Imagine skipping over one of the most popular alternative funds ($RPAR ETF) ever created to first review its bolder more brash younger sibling?
That’s exactly what we’re going to do today by reviewing the Ultra Risk Parity ETF (Ticker: $UPAR) – an all-weather leveraged portfolio positioning itself as a risk parity solution that seeks higher returns than equities with comparable risk.
Ultra Risk Parity Fund | UPAR ETF Review (Leveraged Portfolio that Outperforms Stocks?)
Introduction to a Portfolio of Various Asset Classes
The way I like to think about this fund is through the scenario of being invited to a picnic.
You were asked to only bring wine and baguette but instead you show up with additional bags full of gourmet chocolate, grapes, salami and cheese.
You’re instantly the hero of the small gathering before conversation even begins.
When I think of typical milquetoast portfolios consisting of just two ingredients (stocks + bonds) and compare it to what is under the hood of $UPAR (global stocks + bonds + tips + gold + commodities) it’s hard for me to factor why investors would feel comfortable diversifying between just two asset classes.
Hey guys! Here is the part where I mention I’m a freakin’ travel blogger! This ETF review is entirely for entertainment purposes only. Do your own due diligence and research while consulting with a financial advisor before considering securities mentioned on this site. Seriously, I’m a travel blogger not a financial professional, so take what I say with a grain of salt; okay? Cheers! 😉
What is a Risk Parity Portfolio?
What is Risk-Parity style investing? It is dividing a portfolio into uncorrelated asset slabs while allocating specifically based on the asset classes risk/return profile.
For asset classes like Stocks and Commodities (gold) that experience higher standard deviation the portion they take up in the portfolio is smaller than the allocation to Bonds and Tips to balance out the risk proportionally.

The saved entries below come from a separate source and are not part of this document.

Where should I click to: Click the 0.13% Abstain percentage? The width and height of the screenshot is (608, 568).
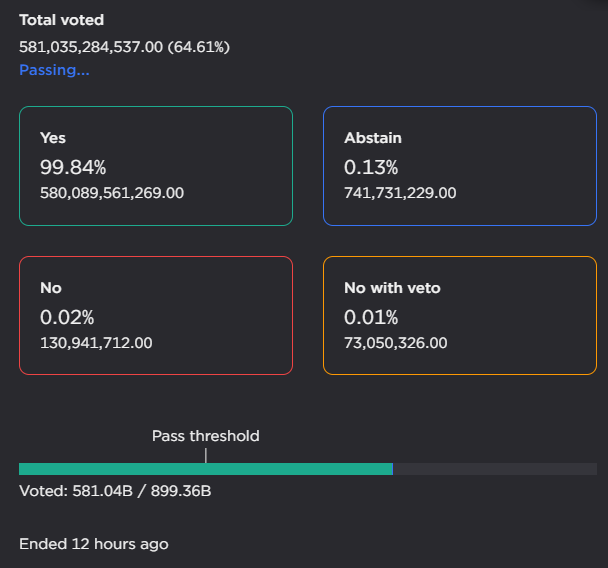pos(371,166)
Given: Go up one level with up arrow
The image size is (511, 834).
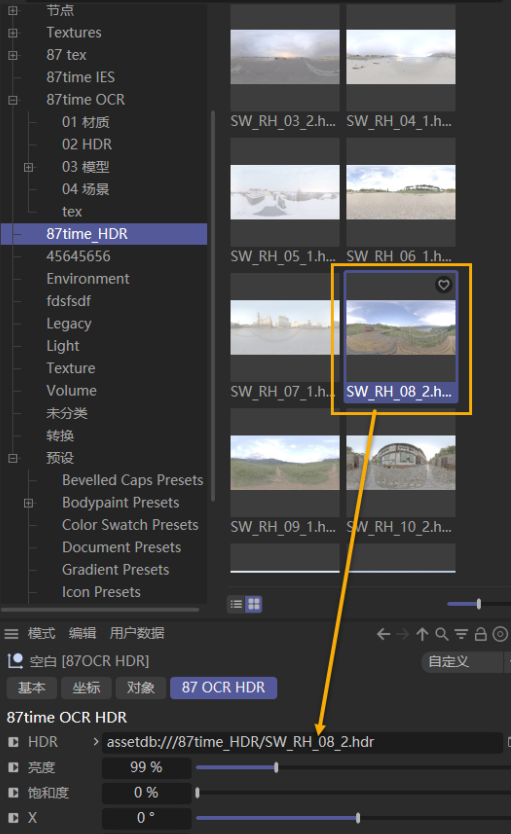Looking at the screenshot, I should [x=422, y=634].
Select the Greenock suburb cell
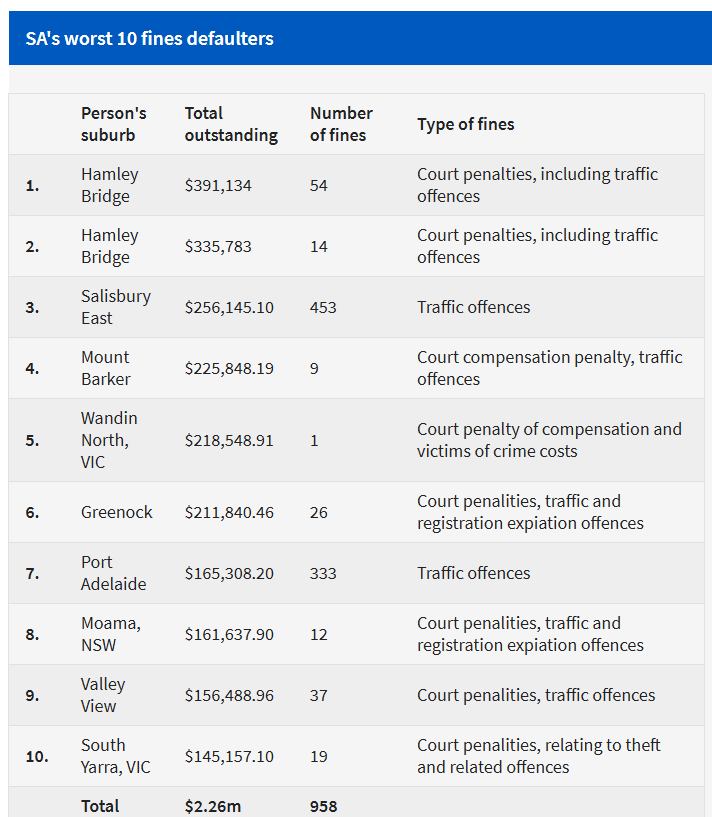Screen dimensions: 712x817 (x=117, y=512)
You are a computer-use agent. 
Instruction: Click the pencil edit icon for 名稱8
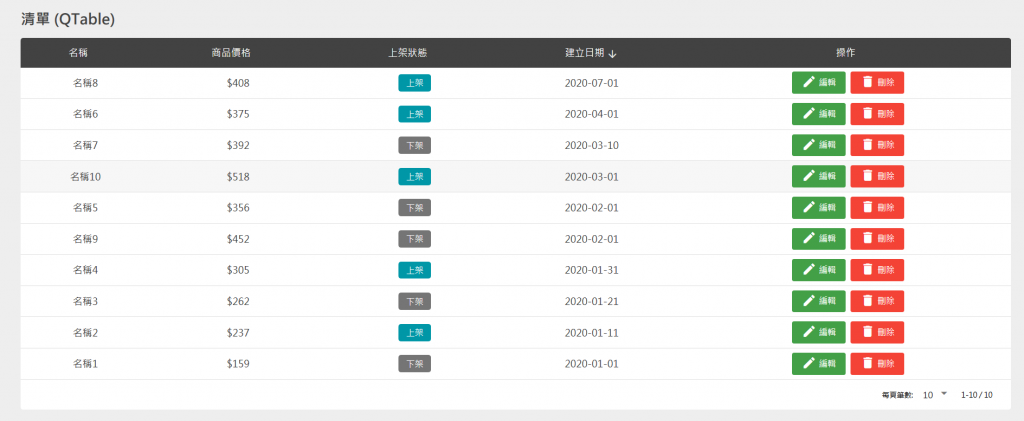point(809,82)
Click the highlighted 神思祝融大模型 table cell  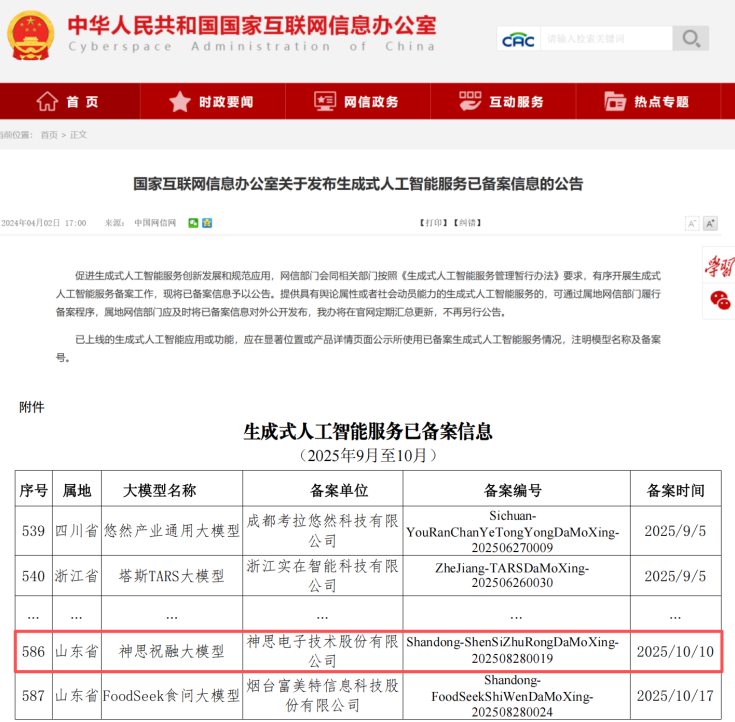pos(172,652)

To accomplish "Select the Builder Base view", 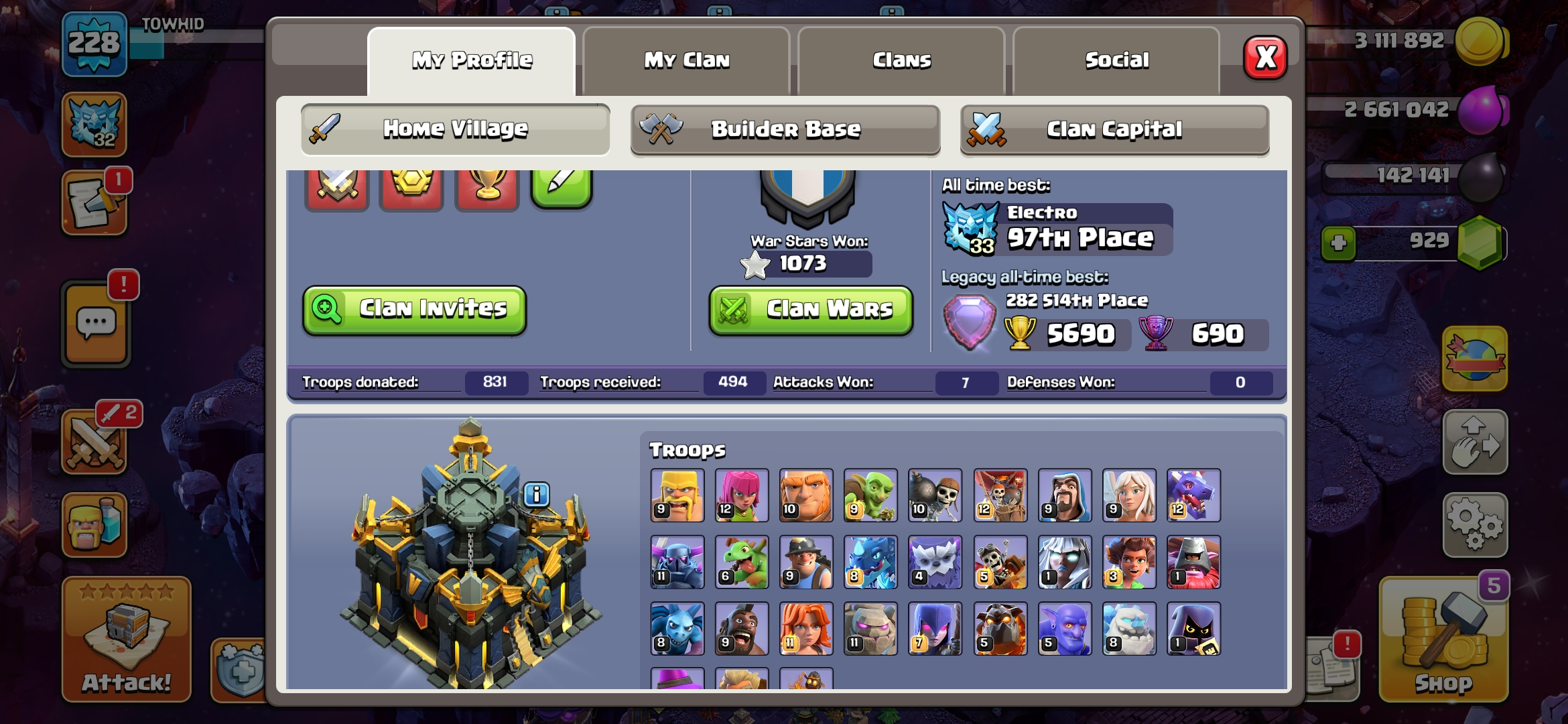I will click(785, 129).
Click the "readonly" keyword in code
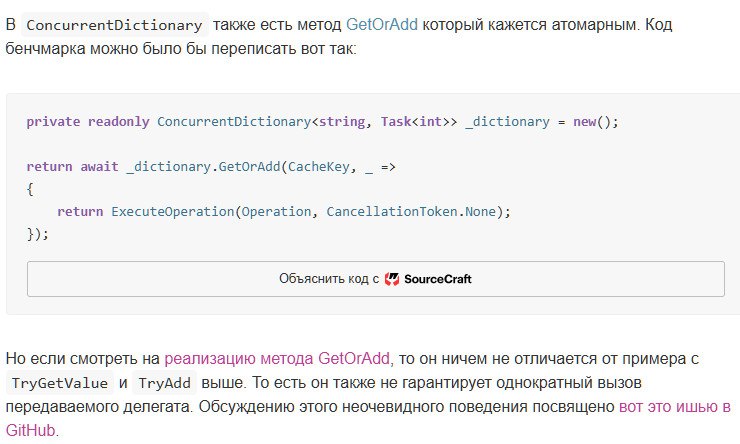Screen dimensions: 740x444 click(118, 122)
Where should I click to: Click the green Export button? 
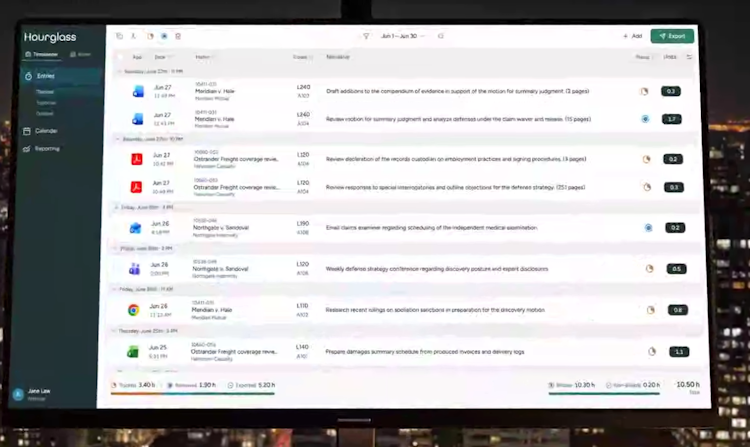pyautogui.click(x=672, y=36)

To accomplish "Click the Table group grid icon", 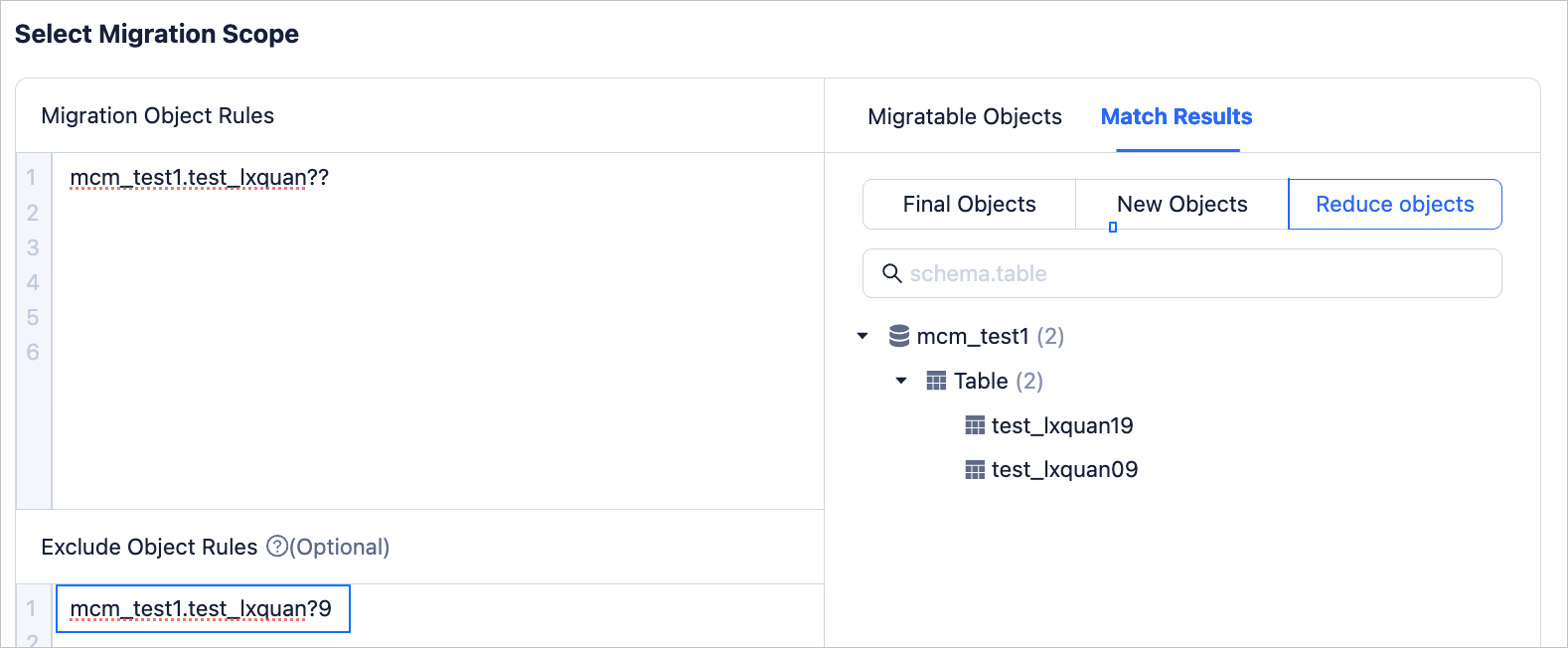I will coord(936,381).
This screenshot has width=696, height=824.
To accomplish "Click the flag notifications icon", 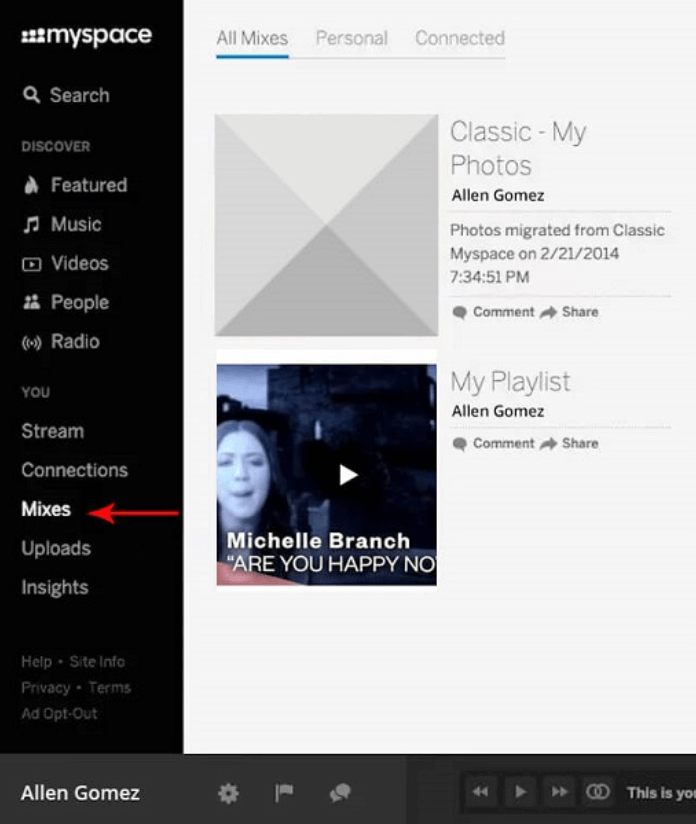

In other words, each asset class component is owned in proportion to the amount of risk it takes up in the portfolio:
Less risk = greater slab of pie.
More risk = smaller slab of pie.
For more information it is worth reading Alex Shahidi’s book (Risk Parity: How To Invest In All Market Environments) where he outlines the strategy of this style of investing and his fund $RPAR in greater detail.
Actually Alex Shahidi and Damien Bisserier, the founders of the fund, do a superb job of explaining the concept of risk parity in several YouTube interviews.
Since risk parity is not as common knowledge for most investors hopefully this will help aid in learning more about this style of return stacked investing: (deep dive podcast)
Source: Friends over at Resolve Riffs: Check out their YouTube channel (I’m a big fan): RESOLVE RIFFS
What is an All-Weather Portfolio?
What exactly is an All-Weather Portfolio or All-Seasons Portfolio?
In a nutshell, it is a portfolio that has been balanced in such a way with historically uncorrelated assets that can perform under any economic regime.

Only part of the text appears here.